TRACE: A Temporal Conditional Estimation for Multimodal Time Series Foundation Models
Ziwen Kan, Yishuo Chen, Kecheng Li, Andrew Wen, Xiaomeng Wang, Liwei Wang, Jihao Duan, Song Wang, Hongfang Liu, Tianlong Chen
Why It Matters
What makes this one worth your time
This work is relevant for AI researchers and engineers dealing with real-world multimodal time series data, as it offers a method to improve model robustness and accuracy in the presence of missing or irregular data.

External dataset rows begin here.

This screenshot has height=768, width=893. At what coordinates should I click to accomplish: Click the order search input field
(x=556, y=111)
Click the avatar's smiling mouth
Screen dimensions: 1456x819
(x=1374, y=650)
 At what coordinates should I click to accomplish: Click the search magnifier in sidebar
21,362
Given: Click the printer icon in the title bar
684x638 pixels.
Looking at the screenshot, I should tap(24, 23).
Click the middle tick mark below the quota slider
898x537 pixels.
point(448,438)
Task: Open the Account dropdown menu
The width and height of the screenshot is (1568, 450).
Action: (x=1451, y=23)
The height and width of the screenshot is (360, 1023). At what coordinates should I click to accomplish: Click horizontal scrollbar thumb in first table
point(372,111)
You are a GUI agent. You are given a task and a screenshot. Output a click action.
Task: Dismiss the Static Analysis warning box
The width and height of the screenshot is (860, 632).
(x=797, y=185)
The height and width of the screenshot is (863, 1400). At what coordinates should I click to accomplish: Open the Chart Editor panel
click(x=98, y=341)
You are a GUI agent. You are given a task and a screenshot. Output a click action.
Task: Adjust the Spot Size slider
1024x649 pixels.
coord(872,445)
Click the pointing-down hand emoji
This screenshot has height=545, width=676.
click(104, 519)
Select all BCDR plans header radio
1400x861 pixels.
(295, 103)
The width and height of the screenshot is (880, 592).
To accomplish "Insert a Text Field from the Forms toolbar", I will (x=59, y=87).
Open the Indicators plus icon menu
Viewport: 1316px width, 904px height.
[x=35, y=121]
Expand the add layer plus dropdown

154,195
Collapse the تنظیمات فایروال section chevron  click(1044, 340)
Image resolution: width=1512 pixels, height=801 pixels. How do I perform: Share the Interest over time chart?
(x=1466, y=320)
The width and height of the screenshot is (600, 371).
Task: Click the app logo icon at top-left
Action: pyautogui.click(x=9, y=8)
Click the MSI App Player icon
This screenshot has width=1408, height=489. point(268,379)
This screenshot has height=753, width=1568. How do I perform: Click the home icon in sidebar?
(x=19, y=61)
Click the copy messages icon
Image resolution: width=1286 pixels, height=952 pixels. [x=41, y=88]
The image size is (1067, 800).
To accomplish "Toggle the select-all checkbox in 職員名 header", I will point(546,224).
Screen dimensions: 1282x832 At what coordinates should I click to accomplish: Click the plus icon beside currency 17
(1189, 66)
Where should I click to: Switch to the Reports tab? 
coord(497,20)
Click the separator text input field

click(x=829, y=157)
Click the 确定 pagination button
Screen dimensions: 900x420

TRACE enhances multimodal time series models by effectively handling missing data and irregular sampling.
Summary
The paper introduces TRACE, a conditional estimation framework designed to handle multimodal time series data with missing modalities and irregular sampling. It aims to improve the robustness of time series foundation models by inferring incomplete target modalities from available auxiliary modalities. The approach is evaluated on healthcare and affective computing benchmarks, showing superior performance over existing multimodal fusion methods.
Key contributions
- Introduction of TRACE, a conditional estimation paradigm for multimodal time series.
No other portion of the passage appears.